If you take the fundamental example of $P^1(C)$ minus 0,1,$\infty$, there are two automorphisms $t\mapsto 1/t$ and $t\mapsto 1-t$ which induces an action of $S_3$ which is respected by the action of $G_{\mathbb{Q}}$. If you want to keep track of this action, you really want to take $0,1,\infty$ as a set of basepoints. Of course you can't, but you can take the set of tangential basepoints $01,10,1\infty,\infty 1, 0\infty,\infty 0$ which is stable under the action of $S_3$. Now if you decompose loops in appropriate pieces (moves between basepoints, small loops around basepoints) in such a way that the symmetries are again respected, then the action of $G_{\mathbb{Q}}$ can be written in a nice form.

Answer 3

One motivation comes from Grothendieck-Teichmüller theory.

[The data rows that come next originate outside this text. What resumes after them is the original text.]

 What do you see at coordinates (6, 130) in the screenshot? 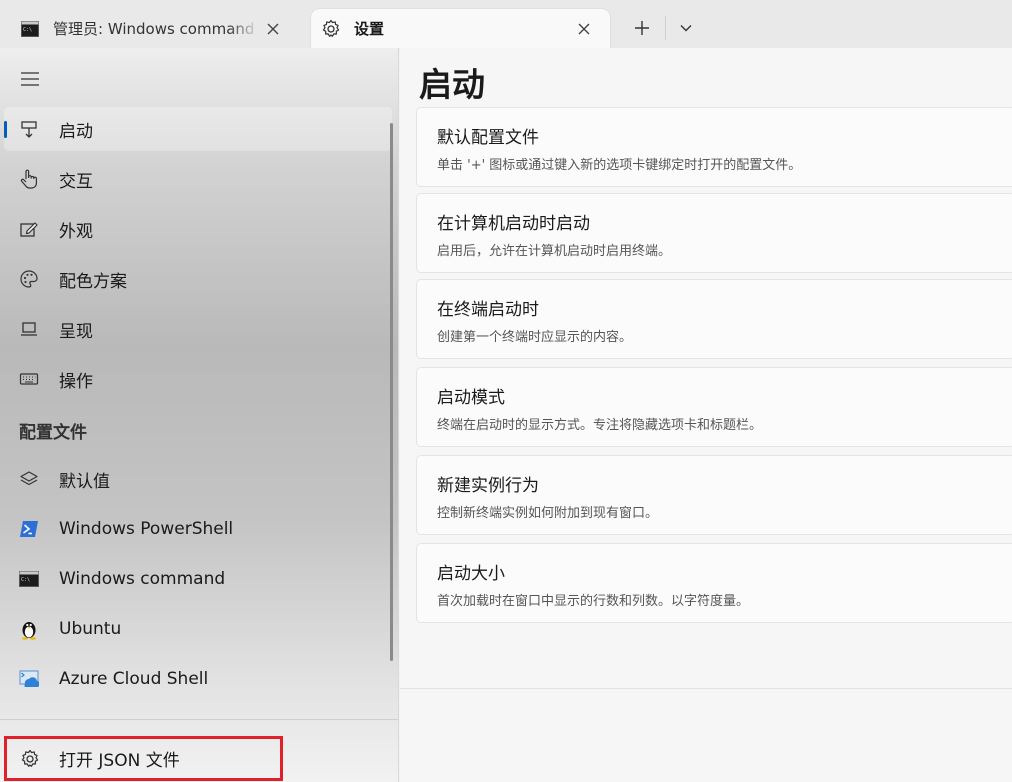
I see `selection-indicator` at bounding box center [6, 130].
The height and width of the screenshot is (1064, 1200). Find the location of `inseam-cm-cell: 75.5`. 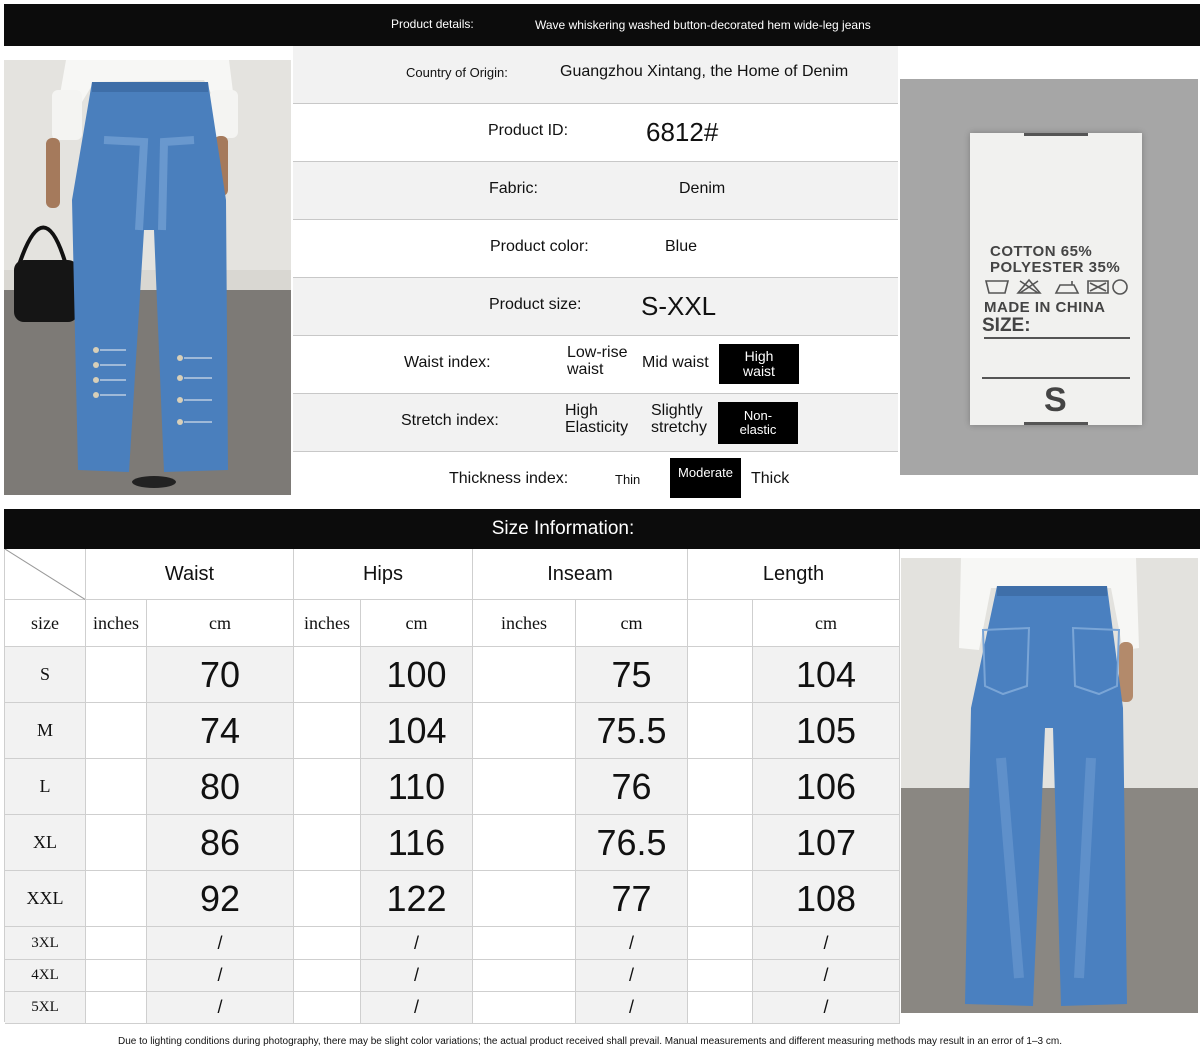

inseam-cm-cell: 75.5 is located at coordinates (632, 731).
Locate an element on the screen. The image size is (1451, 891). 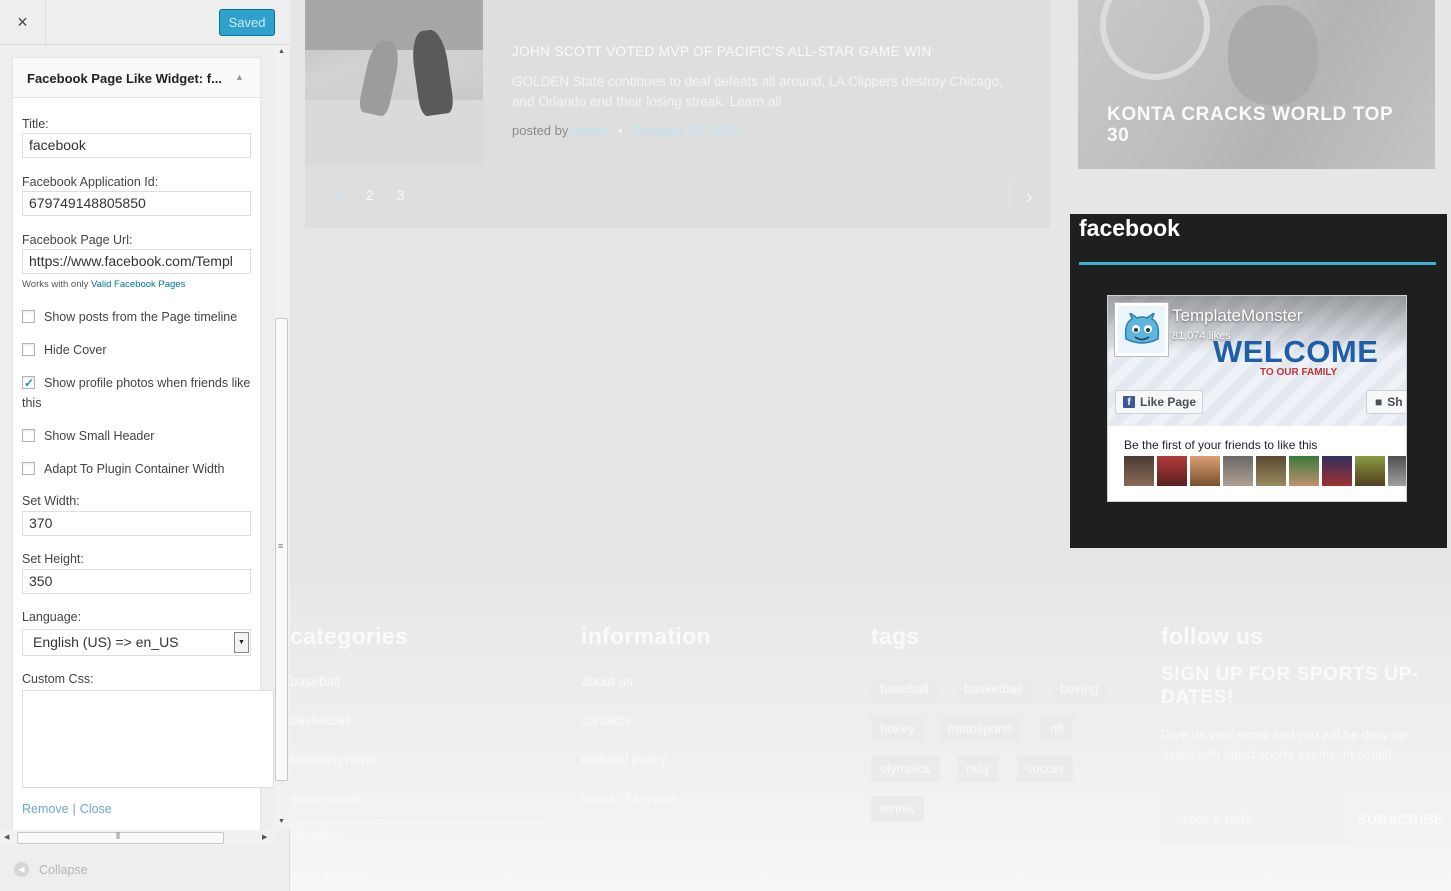
footer-category-link: motorsports is located at coordinates (326, 798).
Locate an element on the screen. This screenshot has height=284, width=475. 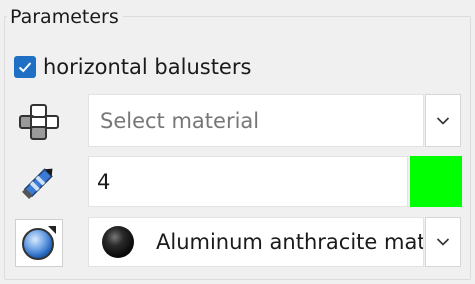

The idea, due originally to Grothendieck, is that one can study the absolute Galois group $G_{\mathbb{Q}}$ of $\mathbb{Q}$ by looking at its action on the fundamental groups of varieties defined over $\mathbb{Q}$. More specifically, Grothendieck suggested studying the Teichmüller tower, the collection of moduli spaces $M_{g, n}$ of genus $g$ curves with $n$ marked points together with any natural geometrically meaningful morphisms between them. Since all such morphisms should be defined over $\mathbb{Q}$, the action of $G_{\mathbb{Q}}$ on the fundamental groups $\widehat{\Gamma_{g, n}}$ will be compatible with the induced morphisms between them.

Tangential basepoints arise because most of the geometrically meaningful morphisms that one would like to define between moduli spaces take values not in the target moduli space itself but in the boundary of its compactification. For example, taking a smooth genus 0 curve with $m + 1$ marked points and a smooth genus 0 curve with $n + 1$ marked points and gluing them together along a specified pair of marked point gives a nodal genus 0 curve with $m + n$ marked points: This procedure defines a map $M_{0, m + 1} \times M_{0, n + 1} \to \partial\overline{M_{0, m + n}}$. In order for this to induce a map $\widehat{\Gamma_{0, m + 1}} \times \widehat{\Gamma_{0, n + 1}} \to \widehat{\Gamma_{0, m + n}}$, we are forced to consider tangential basepoints. (Note that the fundamental groups of the compactifications $\overline{M_{g, n}}$ are not interesting, so it does not do us much good to study the action of $G_{\mathbb{Q}}$ on these.)